記憶容量と書き換え回数から最適な埋め込みメモリを選択:福田昭のストレージ通信(101) GFが語る埋め込みメモリと埋め込みMRAM(1)(2/2 ページ)
半導体デバイス技術に関する国際会議「IEDM」で行われたセミナー「Embedded MRAM Technology for IoT & Automotive(IoTと自動車に向けた埋め込みMRAM技術)」の概要を今回からシリーズで紹介する。
記憶容量と書き換え可能回数の違いで埋め込み不揮発性メモリを分類
埋め込みメモリを不揮発性メモリ(eNVM)に限ると、記憶容量と書き換え可能回数によって分類できる。記憶容量では、128バイトから1Kバイトの極小容量品、1Kバイト超から128Kバイトの小容量品、128Kバイト超から1Mバイトの中容量品、2Mバイト以上の大容量品に分かれる。
書き換え可能回数では、10回未満、100回未満、1万回未満、20万回未満、50万回未満、100万回以上と大きな違いがある。
CMOSロジックとの製造技術の互換性にも注目すべきだろう。最も望ましいメモリは、追加の製造用マスクがゼロであることだ。しかしそのような埋め込み不揮発性メモリは少ない。

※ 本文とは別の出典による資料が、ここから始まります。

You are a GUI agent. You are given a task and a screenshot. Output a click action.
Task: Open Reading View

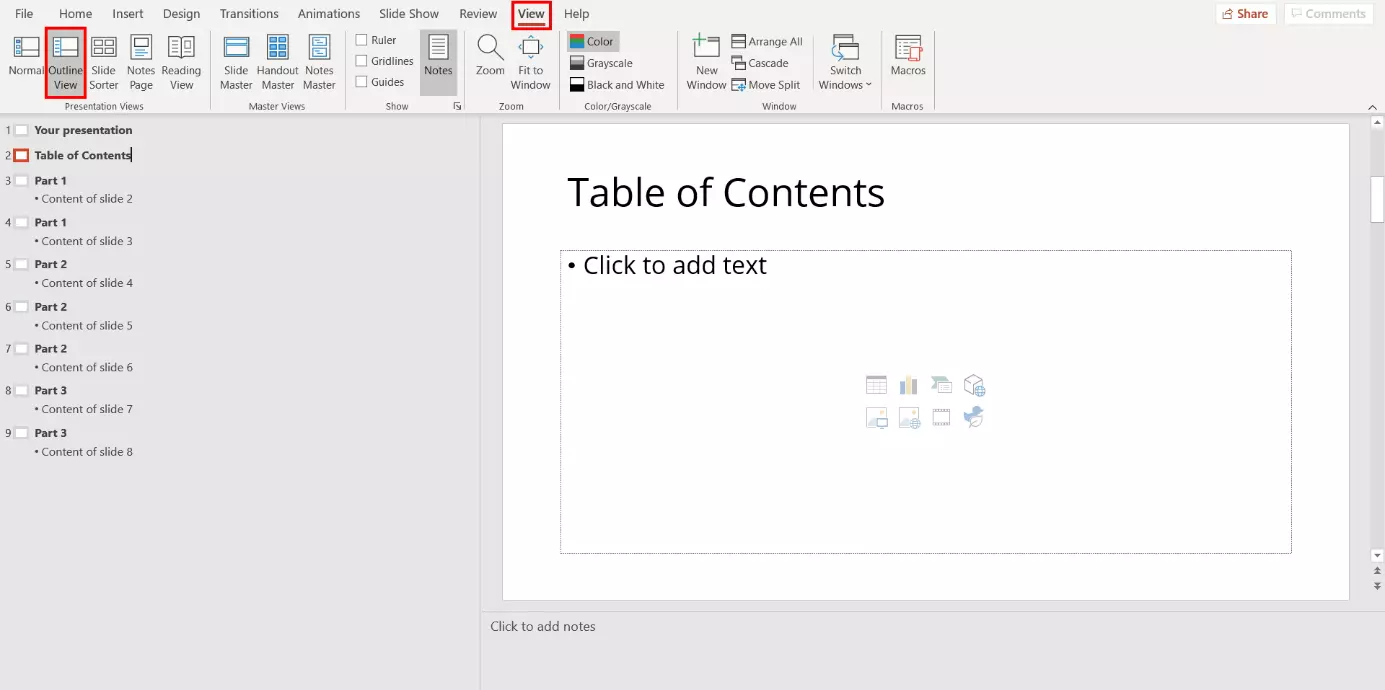tap(181, 62)
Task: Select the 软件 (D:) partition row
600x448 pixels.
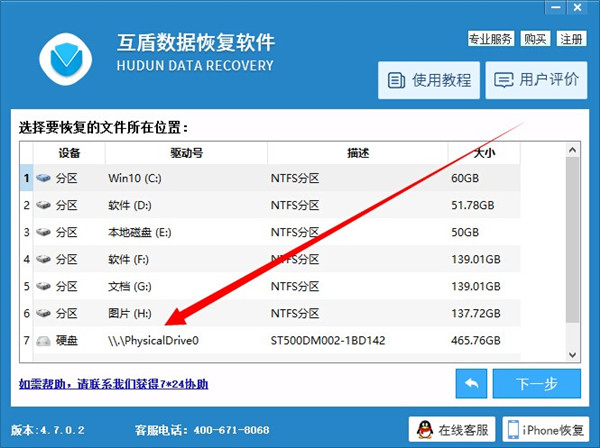Action: 270,205
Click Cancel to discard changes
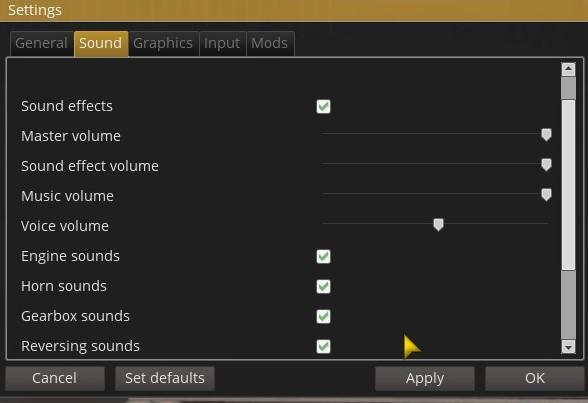The image size is (588, 403). (x=55, y=378)
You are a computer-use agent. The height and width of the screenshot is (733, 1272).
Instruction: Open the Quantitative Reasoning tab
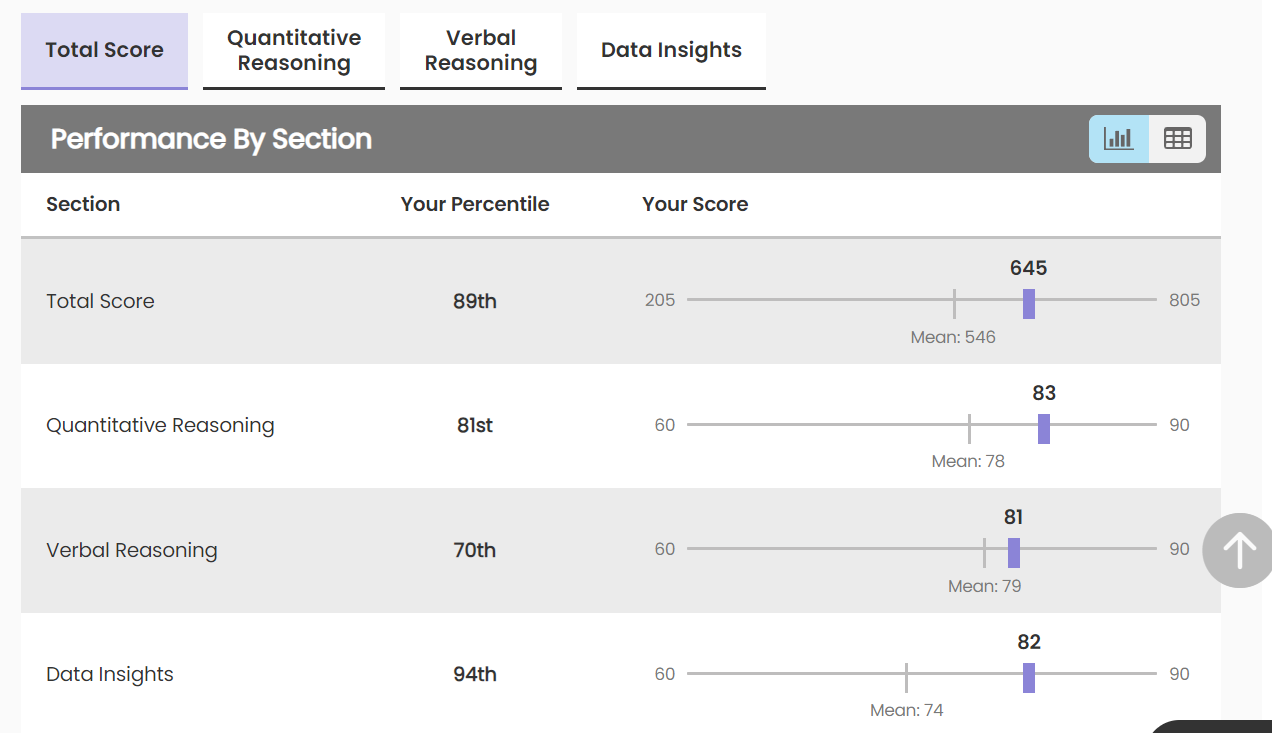pos(294,51)
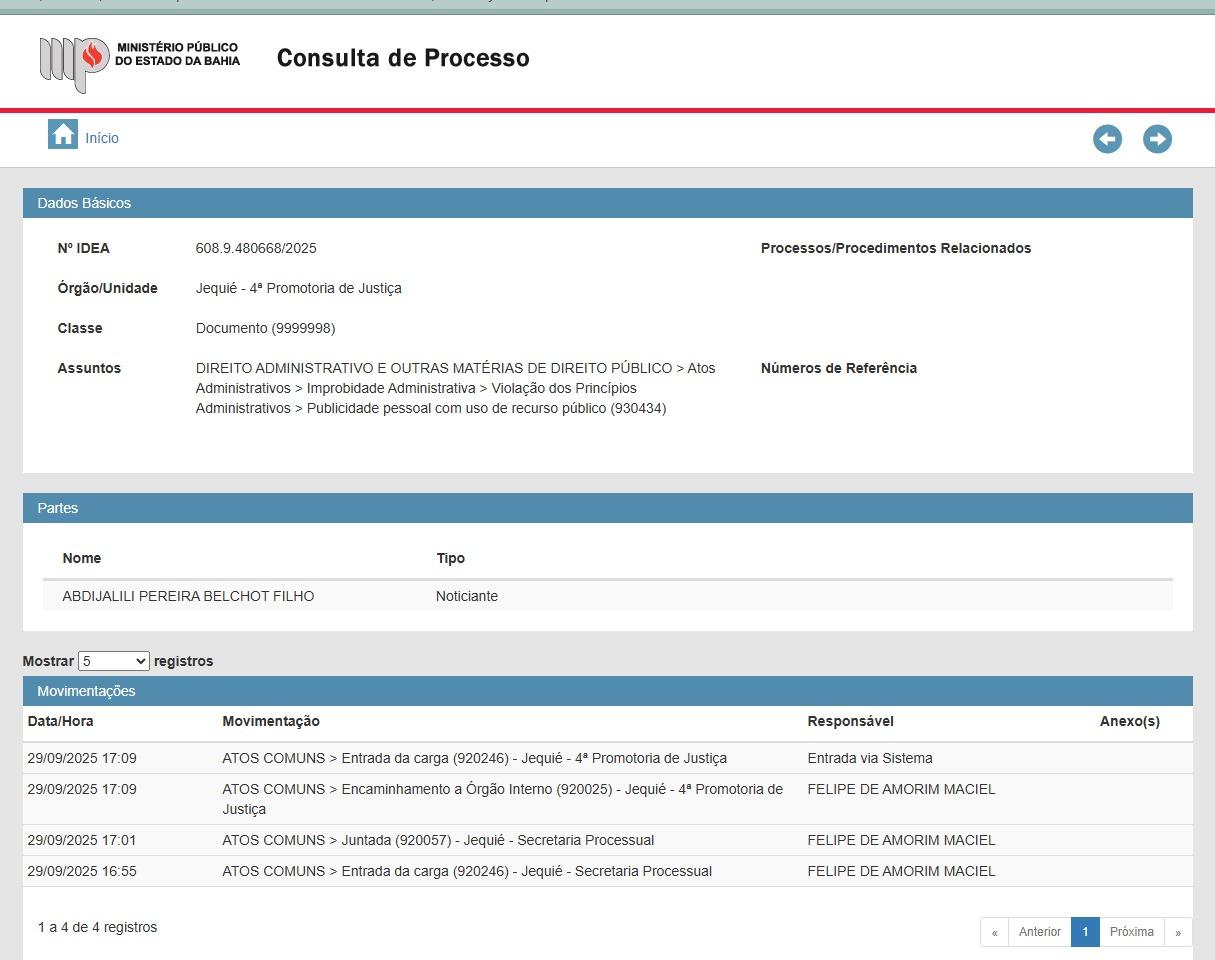
Task: Click the Dados Básicos panel header
Action: (608, 203)
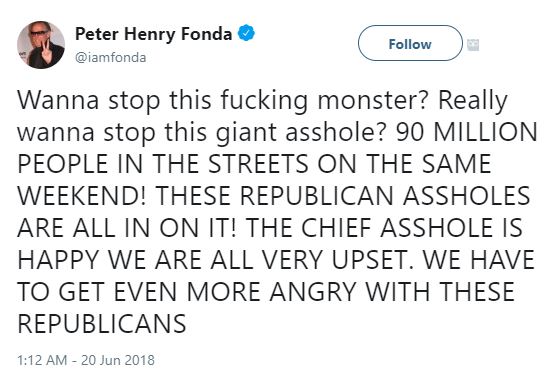This screenshot has height=372, width=550.
Task: Click the Peter Henry Fonda display name
Action: tap(154, 34)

大きな記憶容量と多くの書き換え回数を両立させたメモリでは、追加の製造用マスクが10枚以上に達することもある。
最も書き換え回数が少ないのはOTPメモリとヒューズだろう。いずれも原則として1回だけ、データを書き込める。記憶容量ではOTPメモリが小容量品、ヒューズが極小容量品に属する。これらのメモリはCMOSロジックと完全互換のプロセスで製造できる。追加の製造用マスクは必要ない。
次いで書き換え可能回数が100回未満のMTPメモリがある。記憶容量では小容量品である。追加の製造マスクは3枚前後で、非常に少ない。
プログラムのコードを格納するメモリの代表は、フラッシュメモリだろう。低コスト版の埋め込みフラッシュメモリには電荷捕獲型(SONOSタイプ)とスプリットゲートの浮遊ゲート型(SG-Flashタイプ)がある。
SONOSタイプは記憶容量が128Kバイトから1Mバイトの中容量品であり、書き換え可能回数は1000〜1万回となっている。追加する製造マスクは3〜9枚に増える。
SG-Flashタイプは記憶容量が1M〜2Mバイトに増え、書き換え可能回数は1万〜2万回と寿命が伸びる。ただし追加する製造マスクは8〜10枚とさらに増える。
ハイエンド版の埋め込みフラッシュメモリは、SG-Flashタイプで記憶容量が2Mバイトを超える。書き換え可能回数は10万〜20万回に達する。ただし、追加する製造マスクは13枚とかなり多い。
MRAMは、これらの埋め込み不揮発性メモリの頂点に立つ可能性がある。記憶容量は4Mバイト以上、書き換え可能回数は100万回を実現可能だ。そして製造マスクの追加は、わずか4枚で済む。